1.1 Using vegetable oil

In recent years, there has been a surge in interest in bio-based oleo-chemicals, seen in the switching of mineral to vegetable based epoxidised oils, as the latter is very much environmentally friendly and rapidly biodegradable. It is rightly so, as vegetable based oils often exhibit superior attributes and as in the case of lubricants, vegetable oil based products have better anti-wear properties, higher lubricity, higher viscosity index, non-toxic and ultimately, causes no pollution. Epoxidized oils can be the starting material to many of the common oleochemical products. They are used as plasticizers, crosslinking agents, stabilizers, pre-polymers and are intermediates for polyol production, providing more areas of modification in terms of lubricant properties by addition of functional groups onto the epoxide ring. However, they also have drawbacks that must be overcome, including poor low-temperature properties-such as opacity, precipitation, poor flowability and/or solidification at relatively moderate temperature, their susceptibility to oxidative degradation and their tendency to undergo hydrolysis in acid media. [Hwang and Erhan, 2001; Hwang et al., 2003] As such, chemical modifications to the vegetable oil must be done to improve usability.

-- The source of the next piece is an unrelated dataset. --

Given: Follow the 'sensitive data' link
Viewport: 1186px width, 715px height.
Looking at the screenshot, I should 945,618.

1.2 Current Industrial Practices

Epoxidized oils are currently produced on an industrial scale by the Prileshajev epoxidation reaction in which a peracid is used for oxygen transfer to the double bonds.

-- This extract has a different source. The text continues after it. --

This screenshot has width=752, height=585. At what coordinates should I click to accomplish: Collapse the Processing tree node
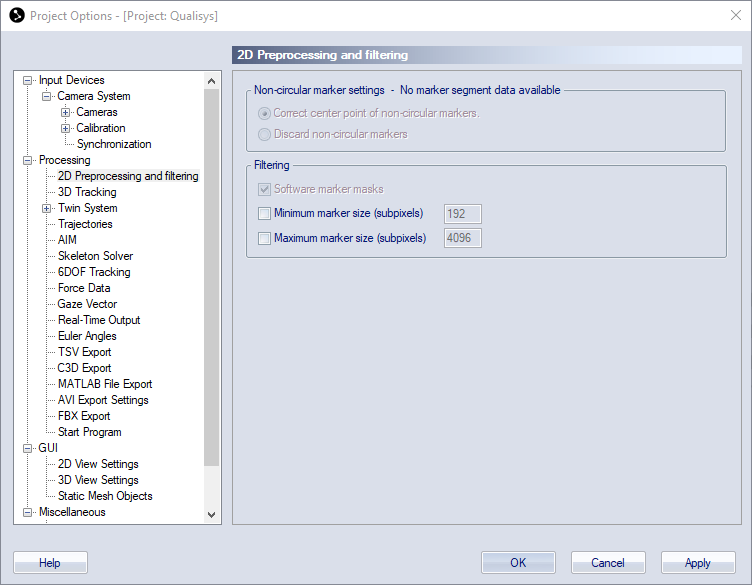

Fig. Epoxidation reaction of vegetable oils

A short-chain peroxy acid, usually peracetic acid is prepared from hydrogen peroxide and acetic acid either in a separate step or in situ. Large scale epoxidation usually avoid the handling of peroxy acids by using the in situ method but this requires strong mineral acid to act as a catalyst in the forming of the peroxy acid. The presence of strong mineral acid causes side reactions and thus the selectivity rarely exceeds 80%.

1.3 Innovations

1.3.1 Chemo-enzymatic Epoxidation

Enzymes are capable of lowering activation energy by temporarily combining with the chemicals involved in the reaction, acting as a reaction site. Klaas et. al [] had showed that Novozym 435 is capable of catalyzing the conversion of fatty acids with hydrogen peroxide to peroxy fatty acids. In this method of 'self-epoxidation' of unsaturated fatty acids, up to 91% yield and more than 98% selectivity has been reported.

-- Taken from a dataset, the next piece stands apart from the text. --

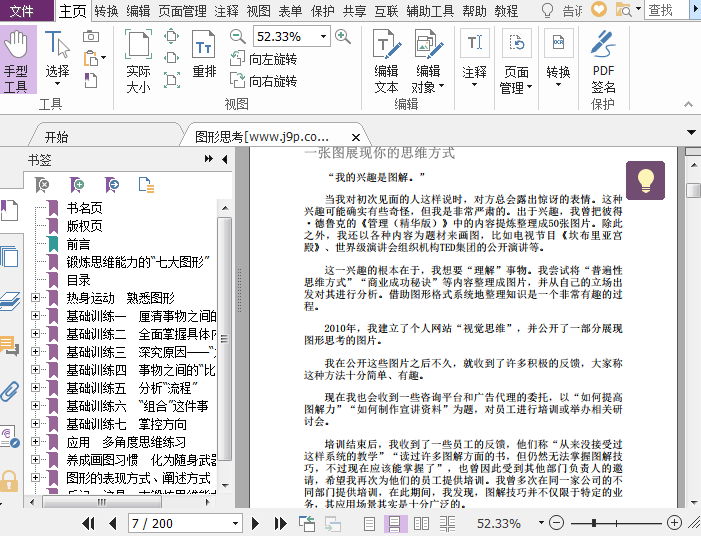Viewport: 701px width, 536px height.
Task: Open the page number dropdown list
Action: point(234,523)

Fig. Chemo-enzymatic 'self'-epoxidationof unsaturated fatty acids; conversion of oleic acid to epoxystearic acid via peroxy oleic acid, as reported by Klaas et. al[]

Only a minimum amount of enzyme was necessary to show the catalytic effect. Up to six rounds of usage can be achieved with reported optimum enzyme activity. [Emanuel Ankudey, Horacio F. Olivo and Tonya L. Peeples, Lipase-mediated epoxidation utilizing urea-hydrogen peroxide in ethyl acetate, 2006 Green Chem.8, 1-5 |The Royal Society of Chemistry (DOI: 10.1039/b604984b)]

1.3.2 Non-thermal microwave effects

With microwave irradiation, it was found that higher yields, milder reaction conditions and shorter reaction times can be used for organic chemical reactions and many of these processes can be improved. Even reactions that do not occur by conventional heating can be performed using microwaves. There exists a so-called 'non-thermal microwave effect' apart from simple thermal heating. Hence, acceleration or changes in reactivity and selectivity could be explained by a specific radiation effect and not merely by a thermal effect [Selectivity under microwave irradiation. Benzylation of 2-pyridone: an experimental and theoretical study, Antonio de la Hoza, María Pilar Prieto, Michel Rajzmann, Abel de Cózara, Angel Díaz-Ortiza, Andrés Morenoa and Fernando P. Cossío; doi:10.1016/j.tet.2008.06.052 ]

1.3.3 Availability of Palm Acid Oil

Palm Acid Oil is a by-product of the refining process of palm oil. It is used for making laundry soaps and for producing calcium soaps for animal feed formulations. The main components of palm acid oil (PAO) are free fatty acids, neutral oil and moisture. Palm Acid Oil proves to be a suitable candidate for the base material for lubricant as it has very high Free Fatty Acid contents, is not edible and is cost-beneficial as the current uses are few.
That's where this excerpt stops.